Every line that contains the word "Task" should be copied from the records below.

Information given START

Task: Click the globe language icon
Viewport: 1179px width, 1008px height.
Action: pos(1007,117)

Information given END
Information given START

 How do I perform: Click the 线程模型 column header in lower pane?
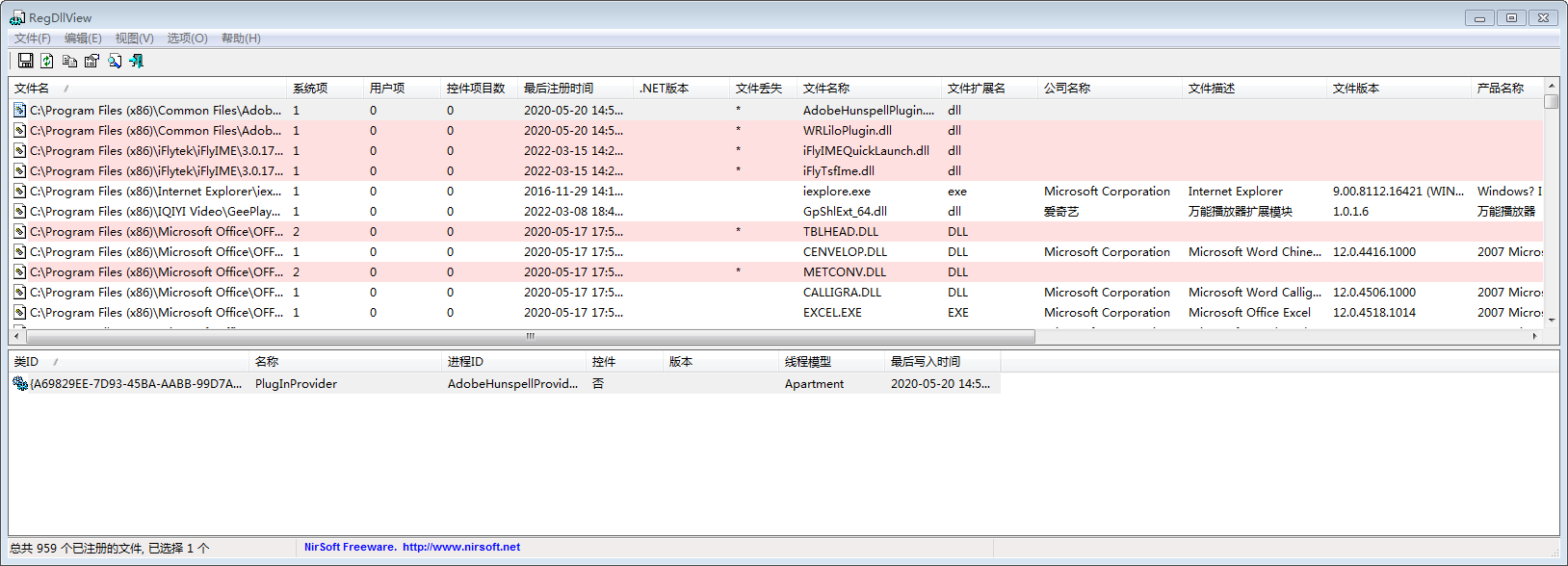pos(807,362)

Information given END
Information given START

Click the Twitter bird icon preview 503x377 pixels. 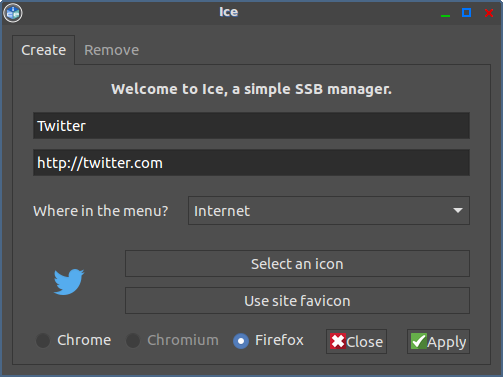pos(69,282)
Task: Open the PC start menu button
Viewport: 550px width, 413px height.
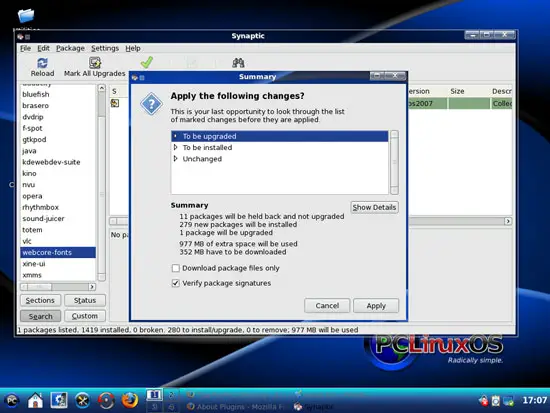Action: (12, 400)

Information given END

- _Reply_
Task: Click the globe language icon
Task: Open the PC start menu button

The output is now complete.